Every time I try to read Peskin & Schroeder I run into a brick wall on page 15 (section 2.2) when they quickly derive the Euler-Lagrange Equations in classical field theory. The relevant step is this:

$\frac{∂L}{∂(∂_{μ}\phi)} δ(∂_{μ}\phi)$

$= -∂_{μ}( \frac{∂L}{∂(∂_{μ}\phi)}) δ(\phi) + ∂_{μ} (\frac{∂L}{∂(∂_{μ}\phi)} δ(\phi))$

How can we even extract anything within that delta? How does that even work? I feel like I'm missing some basic calculus here, but can't find anything in my textbooks or google.

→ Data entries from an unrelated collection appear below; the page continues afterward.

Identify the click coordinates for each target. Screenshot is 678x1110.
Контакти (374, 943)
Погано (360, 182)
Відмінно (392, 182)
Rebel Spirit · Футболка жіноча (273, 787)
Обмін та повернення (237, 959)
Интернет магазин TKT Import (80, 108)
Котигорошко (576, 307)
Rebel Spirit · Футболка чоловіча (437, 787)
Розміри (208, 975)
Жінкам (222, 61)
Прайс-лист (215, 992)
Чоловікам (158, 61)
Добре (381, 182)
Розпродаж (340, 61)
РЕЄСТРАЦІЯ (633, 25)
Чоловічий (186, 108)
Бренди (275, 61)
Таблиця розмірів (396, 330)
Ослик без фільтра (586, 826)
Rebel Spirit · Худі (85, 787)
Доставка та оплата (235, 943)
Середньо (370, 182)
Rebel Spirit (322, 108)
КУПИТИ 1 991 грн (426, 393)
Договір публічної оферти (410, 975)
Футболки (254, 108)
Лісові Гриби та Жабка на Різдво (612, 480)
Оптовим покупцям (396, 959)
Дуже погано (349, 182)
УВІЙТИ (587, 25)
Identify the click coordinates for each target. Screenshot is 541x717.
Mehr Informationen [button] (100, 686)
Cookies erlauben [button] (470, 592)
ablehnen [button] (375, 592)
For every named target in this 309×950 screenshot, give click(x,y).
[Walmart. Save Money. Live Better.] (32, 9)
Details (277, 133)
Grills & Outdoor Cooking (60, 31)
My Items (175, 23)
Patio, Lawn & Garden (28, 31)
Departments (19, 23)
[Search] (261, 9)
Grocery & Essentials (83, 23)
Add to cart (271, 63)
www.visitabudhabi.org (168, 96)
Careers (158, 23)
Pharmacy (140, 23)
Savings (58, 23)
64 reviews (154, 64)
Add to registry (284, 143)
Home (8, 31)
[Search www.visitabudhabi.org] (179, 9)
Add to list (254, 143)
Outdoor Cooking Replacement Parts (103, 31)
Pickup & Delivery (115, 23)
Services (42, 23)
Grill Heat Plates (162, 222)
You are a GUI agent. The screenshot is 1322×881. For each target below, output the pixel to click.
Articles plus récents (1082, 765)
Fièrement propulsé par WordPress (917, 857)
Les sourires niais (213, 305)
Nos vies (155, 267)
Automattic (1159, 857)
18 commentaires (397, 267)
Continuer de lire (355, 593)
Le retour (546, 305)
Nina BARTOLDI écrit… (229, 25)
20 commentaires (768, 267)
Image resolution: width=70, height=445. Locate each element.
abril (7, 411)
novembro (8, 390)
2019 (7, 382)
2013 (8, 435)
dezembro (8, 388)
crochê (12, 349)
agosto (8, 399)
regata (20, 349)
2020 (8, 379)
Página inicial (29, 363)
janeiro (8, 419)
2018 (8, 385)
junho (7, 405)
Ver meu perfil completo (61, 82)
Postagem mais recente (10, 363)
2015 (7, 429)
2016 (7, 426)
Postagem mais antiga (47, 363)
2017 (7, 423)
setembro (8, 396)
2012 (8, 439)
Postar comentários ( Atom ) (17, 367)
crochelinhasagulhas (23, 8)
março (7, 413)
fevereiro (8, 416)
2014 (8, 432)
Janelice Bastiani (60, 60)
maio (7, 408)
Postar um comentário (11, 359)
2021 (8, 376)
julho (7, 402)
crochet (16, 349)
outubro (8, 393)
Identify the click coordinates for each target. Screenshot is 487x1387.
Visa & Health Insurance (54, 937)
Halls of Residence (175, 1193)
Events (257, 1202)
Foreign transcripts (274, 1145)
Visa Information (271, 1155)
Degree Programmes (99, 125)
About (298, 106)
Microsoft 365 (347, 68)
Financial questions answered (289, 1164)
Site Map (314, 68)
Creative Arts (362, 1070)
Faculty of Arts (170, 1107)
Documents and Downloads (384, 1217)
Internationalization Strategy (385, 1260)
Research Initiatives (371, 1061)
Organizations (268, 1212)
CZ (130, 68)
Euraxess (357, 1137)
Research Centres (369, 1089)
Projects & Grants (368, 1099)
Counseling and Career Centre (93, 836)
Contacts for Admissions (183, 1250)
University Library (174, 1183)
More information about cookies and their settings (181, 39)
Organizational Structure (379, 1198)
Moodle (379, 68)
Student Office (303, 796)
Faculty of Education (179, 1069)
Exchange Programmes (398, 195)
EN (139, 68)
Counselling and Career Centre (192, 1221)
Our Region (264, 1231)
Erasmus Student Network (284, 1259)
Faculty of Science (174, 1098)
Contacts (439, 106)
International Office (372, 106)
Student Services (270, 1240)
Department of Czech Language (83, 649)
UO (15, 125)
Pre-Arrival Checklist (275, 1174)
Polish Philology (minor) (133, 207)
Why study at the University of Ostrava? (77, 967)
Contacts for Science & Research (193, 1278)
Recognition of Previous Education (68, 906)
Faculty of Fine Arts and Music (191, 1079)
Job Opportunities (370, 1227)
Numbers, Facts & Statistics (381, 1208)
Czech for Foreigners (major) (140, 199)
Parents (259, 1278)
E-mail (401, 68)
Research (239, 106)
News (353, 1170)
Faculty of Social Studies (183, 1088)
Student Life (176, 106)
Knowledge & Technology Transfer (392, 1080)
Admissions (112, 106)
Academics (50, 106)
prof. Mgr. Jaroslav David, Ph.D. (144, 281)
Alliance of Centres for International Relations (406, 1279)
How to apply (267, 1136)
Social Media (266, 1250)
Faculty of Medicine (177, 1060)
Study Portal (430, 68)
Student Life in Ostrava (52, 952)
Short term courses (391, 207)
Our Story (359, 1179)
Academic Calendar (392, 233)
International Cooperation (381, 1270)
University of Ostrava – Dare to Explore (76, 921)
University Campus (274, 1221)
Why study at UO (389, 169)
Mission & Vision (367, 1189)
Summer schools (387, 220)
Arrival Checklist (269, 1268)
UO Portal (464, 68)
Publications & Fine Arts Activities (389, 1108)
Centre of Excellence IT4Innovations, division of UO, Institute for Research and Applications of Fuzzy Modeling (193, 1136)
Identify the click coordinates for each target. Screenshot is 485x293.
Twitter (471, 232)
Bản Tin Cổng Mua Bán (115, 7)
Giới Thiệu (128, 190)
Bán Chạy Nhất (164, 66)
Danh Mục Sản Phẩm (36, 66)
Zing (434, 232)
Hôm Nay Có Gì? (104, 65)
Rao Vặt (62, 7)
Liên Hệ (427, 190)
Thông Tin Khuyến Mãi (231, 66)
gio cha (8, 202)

(those "L"s are supposed to be Lagrangian densities, I just don't know the curly script for L in latex)

 

[TysonM8]

This appears to be an application of the reverse product rule. Starting from the second step and working backwards;

$-∂_{μ}( \frac{∂L}{∂(∂_{μ}\phi)}) δ(\phi) + ∂_{μ} (\frac{∂L}{∂(∂_{μ}\phi)} δ(\phi)) = -∂_{μ}( \frac{∂L}{∂(∂_{μ}\phi)}) δ(\phi) + ∂_{μ}( \frac{∂L}{∂(∂_{μ}\phi)}) δ(\phi) + \frac{∂L}{∂(∂_{μ}\phi)} ∂_{μ}(δ(\phi))$

$= \frac{∂L}{∂(∂_{μ}\phi)} ∂_{μ}(δ(\phi))$

I'm not sure about this last step...

$= \frac{∂L}{∂(∂_{μ}\phi)} δ(∂_{μ}\phi)$

Hmm, I understand it's the last step you don't understand. Well it must be valid if the derivation is correct. You'll just have to figure out why;

$∂_{μ}(δ(\phi)) = δ(∂_{μ}\phi)$

Sorry I can't help with that, I don't know anything about classical field theory or the Euler-Lagrange equations.

 

[muzialis]

Let me preface I know very little about Field Theory, so please take my reply with caution.
On the other hand, the step in question seems to me stemming from basic calculus of variations (but care needs to be exterted as there are different definitions of variations around).
If you search under "commutative rule" (i.e. on the property of certain variations to commute, i.e. the variation of the velocity is equal to the time-derivative of the variation, for example in classical mechanics) in Calculus of variations you will find relevant material.